In actual operation, it is preferable to ensure that power switch 40 conducts only during that period of time that power switch 34 conducts and similarly for power switches 38 and 36. In such cases, the voltage waveform present on output lines 42 and 44 will be as depicted in FIG. 2 the waveform designated 46.
In alternate embodiments, where less power is to be applied to a fluorescent lamp, as when dimming is desired, the pulse trains utilized to control power switches 38 and 40 may be pulsewidth modulated to shorten those periods of time during which power will be available on output lines 42 and 44. The actual circuitry and method of modulating the control pulse train will be explained in greater detail herein.

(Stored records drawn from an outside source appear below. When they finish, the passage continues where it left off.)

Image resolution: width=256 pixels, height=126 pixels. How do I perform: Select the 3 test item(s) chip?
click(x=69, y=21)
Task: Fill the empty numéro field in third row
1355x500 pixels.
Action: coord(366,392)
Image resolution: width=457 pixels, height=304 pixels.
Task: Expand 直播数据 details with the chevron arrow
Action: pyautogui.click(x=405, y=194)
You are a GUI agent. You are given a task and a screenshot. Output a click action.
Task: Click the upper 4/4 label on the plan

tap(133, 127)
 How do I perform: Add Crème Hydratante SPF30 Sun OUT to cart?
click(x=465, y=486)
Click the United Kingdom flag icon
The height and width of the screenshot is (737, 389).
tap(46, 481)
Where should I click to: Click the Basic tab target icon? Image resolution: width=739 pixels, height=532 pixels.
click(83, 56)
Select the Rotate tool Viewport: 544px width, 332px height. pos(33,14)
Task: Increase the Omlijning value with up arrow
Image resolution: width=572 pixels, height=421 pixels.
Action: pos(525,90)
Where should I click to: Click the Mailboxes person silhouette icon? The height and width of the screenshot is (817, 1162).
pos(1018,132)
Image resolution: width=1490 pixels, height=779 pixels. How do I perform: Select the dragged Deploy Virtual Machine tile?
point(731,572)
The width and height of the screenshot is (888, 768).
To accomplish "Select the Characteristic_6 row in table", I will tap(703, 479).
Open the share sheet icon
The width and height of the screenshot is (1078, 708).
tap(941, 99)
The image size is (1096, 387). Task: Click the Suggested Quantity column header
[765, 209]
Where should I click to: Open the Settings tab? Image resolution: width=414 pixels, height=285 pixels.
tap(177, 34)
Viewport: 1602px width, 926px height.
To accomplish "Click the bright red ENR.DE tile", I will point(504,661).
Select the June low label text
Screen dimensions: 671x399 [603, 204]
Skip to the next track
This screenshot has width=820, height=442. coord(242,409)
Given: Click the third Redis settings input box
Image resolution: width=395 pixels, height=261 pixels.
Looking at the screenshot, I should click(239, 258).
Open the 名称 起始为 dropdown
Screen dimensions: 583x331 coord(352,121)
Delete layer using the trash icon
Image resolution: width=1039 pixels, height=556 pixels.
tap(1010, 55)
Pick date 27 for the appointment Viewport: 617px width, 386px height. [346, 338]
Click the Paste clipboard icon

With reference now to FIG. 3, there is depicted a schematic diagram of the circuitry of the solid-state ballast of the present invention. A diode bridge is formed utilizing diodes 48, 50, 52 and 54. Line voltage is rectified and then applied across switches 64, 66, 68 and 70. The filter formed by inductor 62 and capacitors 56 and 58 is utilized to prevent the high frequency switching signal from coupling back into the line supply voltage.
In a preferred embodiment, switches 64, 66, 68 and 70 are high power vertical MOS type field effect transistors (VMOS). VMOS transistors have significant technical advantages over previously utilized devices. Unlike triacs, silicon controlled rectifiers or gate turn-off devices, VMOS transistors are nonlatching. That is, when the input drive goes to zero volts, the device will reliably turn off. This characteristic is extremely important in view of the disastrous effect which will result if a switch remains closed and thereby shorts out the line voltage supply.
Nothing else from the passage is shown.